Adrián Butzke

Personal information
- Full name: Adrián Butzke Benavides
- Date of birth: 30 March 1999 (age 27)
- Place of birth: Monachil, Spain
- Height: 1.93 m (6 ft 4 in)
- Position: Forward

Team information
- Current team: Marítimo
- Number: 3

Youth career
- 2007–2009: Atlético Monachil
- 2009–2018: Granada

Senior career*
- Years: Team / Apps / (Gls)
- 2018–2019: Huétor Vega / 32 / (9)
- 2018–2022: Granada B / 28 / (5)
- 2020–2021: → Haro (loan) / 21 / (2)
- 2021–2023: Granada / 1 / (0)
- 2022–2023: → Paços Ferreira (loan) / 39 / (8)
- 2023–2025: Vitória Guimarães / 17 / (0)
- 2024–2025: → Nacional (loan) / 10 / (0)
- 2025: → Mirandés (loan) / 14 / (1)
- 2025–: Marítimo / 28 / (10)

= Adrián Butzke =

Spanish footballer (born 1999)

Adrián Butzke Benavides (born 30 March 1999) is a Spanish professional footballer who plays as a forward for Primeira Liga club Marítimo.

==Club career==
===Granada===
Born in Monachil, Province of Granada, Andalusia to a German father and a Spanish mother, Butzke joined Granada CF's academy from his hometown club. He began his senior with the farm team, CD Huétor Vega, in the Tercera División.

Butzke made his fourth-tier debut on 26 August 2018, starting a 0–2 home loss against Atlético Mancha Real.
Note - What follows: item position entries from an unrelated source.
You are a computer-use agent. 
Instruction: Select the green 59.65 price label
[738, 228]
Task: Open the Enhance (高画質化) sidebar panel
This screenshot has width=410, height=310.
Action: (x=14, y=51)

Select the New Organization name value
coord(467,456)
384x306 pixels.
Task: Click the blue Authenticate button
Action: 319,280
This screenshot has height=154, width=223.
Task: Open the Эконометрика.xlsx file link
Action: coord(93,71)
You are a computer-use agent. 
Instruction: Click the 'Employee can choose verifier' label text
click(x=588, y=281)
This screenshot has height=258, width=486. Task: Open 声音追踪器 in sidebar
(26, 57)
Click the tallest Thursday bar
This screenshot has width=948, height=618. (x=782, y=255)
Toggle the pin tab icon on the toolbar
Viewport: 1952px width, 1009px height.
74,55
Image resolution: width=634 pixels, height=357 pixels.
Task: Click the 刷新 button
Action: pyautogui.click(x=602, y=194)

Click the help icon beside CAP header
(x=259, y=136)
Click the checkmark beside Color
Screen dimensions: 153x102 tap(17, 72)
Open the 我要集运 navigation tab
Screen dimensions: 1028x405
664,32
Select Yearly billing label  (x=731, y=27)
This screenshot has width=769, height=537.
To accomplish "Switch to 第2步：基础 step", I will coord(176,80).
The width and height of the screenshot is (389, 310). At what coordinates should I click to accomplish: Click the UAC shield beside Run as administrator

He first appeared with Granada's reserves on 2 September, coming on as a late substitute for Eliseo Falcón in a 0–1 Segunda División B home defeat to UCAM Murcia CF.

Butzke scored his first senior goal on 11 November 2018, Huétor Vega's second in a 4–3 away win over Martos CD. The following July, having netted nine times for them, he was definitely promoted to the B side.

On 29 June 2020, Butzke renewed his contract with Granada until 2022. On 4 September, he was loaned to fellow third-tier Haro Deportivo for the season.

Upon returning in July 2021, Butzke was again a member of Granada B, now in the Segunda División RFEF. He made his first-team debut on 30 November, scoring a hat-trick in a 7–0 away rout of amateurs CD Laguna de Tenerife in the first round of the Copa del Rey. He played his only La Liga match on 19 December, replacing scorer Jorge Molina in the 4–1 home victory against RCD Mallorca.

Butzke agreed to a new deal in January 2022, until June 2026. Shortly after, he was loaned to Primeira Liga club F.C. Paços de Ferreira.

===Portugal and Mirandés===
On 24 August 2022, after spending the entire pre-season with Granada, Butzke returned to Paços on a one-year loan. On 6 July 2023, Vitória de Guimarães announced his signing on a permanent three-year contract. He made 22 appearances during his spell at the latter, failing to find the net or provide an assist.

Still owned by Vitória, Butzke split the 2024–25 campaign with C.D. Nacional (Portuguese top flight) and CD Mirandés (Segunda División). On 1 September 2025, he joined Liga Portugal 2's C.S. Marítimo on a one-year deal.